What to work on:
1) Repeat the text on judging security bugs by their titles word for word, from "Mayana Pereira, Data" up to and including "critical security vulnerabilities.".
2) Answer these about the text on judging security bugs by their titles:
(a) What technique is used to judge security bugs, and based on what?
(b) What is Mayana Pereira's role?
(c) Who are the hosts?

Excerpt to read:
****

Judging a Bug by Its Title
Most people know the age-old adage, “Don’t judge a book by its cover.” I can still see my grandmother wagging her finger at me when I was younger as she said it. But what if it's not the book cover we’re judging, but the title? And what if it’s not a book we’re analyzing, but instead a security bug? The times have changed, and age-old adages don’t always translate well in the digital landscape. In this case, we’re using machine learning (ML) to identify and “judge” security bugs based solely on their titles. And, believe it or not, it works! (Sorry, Grandma!)
Mayana Pereira, Data Scientist at Microsoft, joins hosts Nic Fillingham and Natalia Godyla to dig into the endeavors that are saving security experts’ time. Mayana explains how data science and security teams have come together to explore ways that ML can help software developers identify and classify security bugs more efficiently. A task that, without machine learning, has traditionally provided false positives or led developers to overlook misclassified critical security vulnerabilities.

****

Information supplied:

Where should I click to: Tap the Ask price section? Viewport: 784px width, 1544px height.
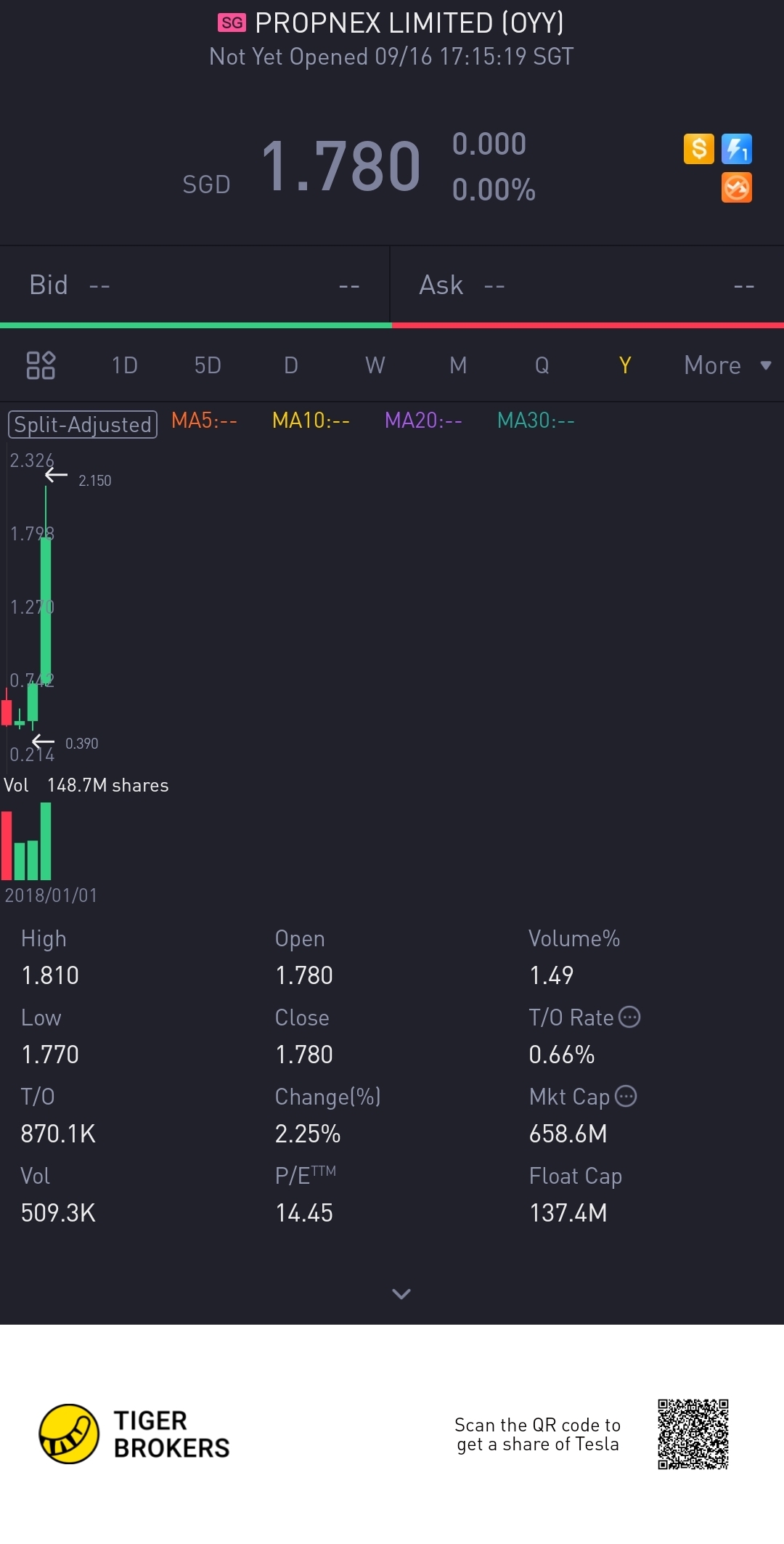click(x=587, y=285)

****

Solutions per task:
1)
Mayana Pereira, Data Scientist at Microsoft, joins hosts Nic Fillingham and Natalia Godyla to dig into the endeavors that are saving security experts’ time. Mayana explains how data science and security teams have come together to explore ways that ML can help software developers identify and classify security bugs more efficiently. A task that, without machine learning, has traditionally provided false positives or led developers to overlook misclassified critical security vulnerabilities.

2)
(a) Machine learning (ML), based solely on the bugs' titles
(b) Data Scientist at Microsoft
(c) Nic Fillingham and Natalia Godyla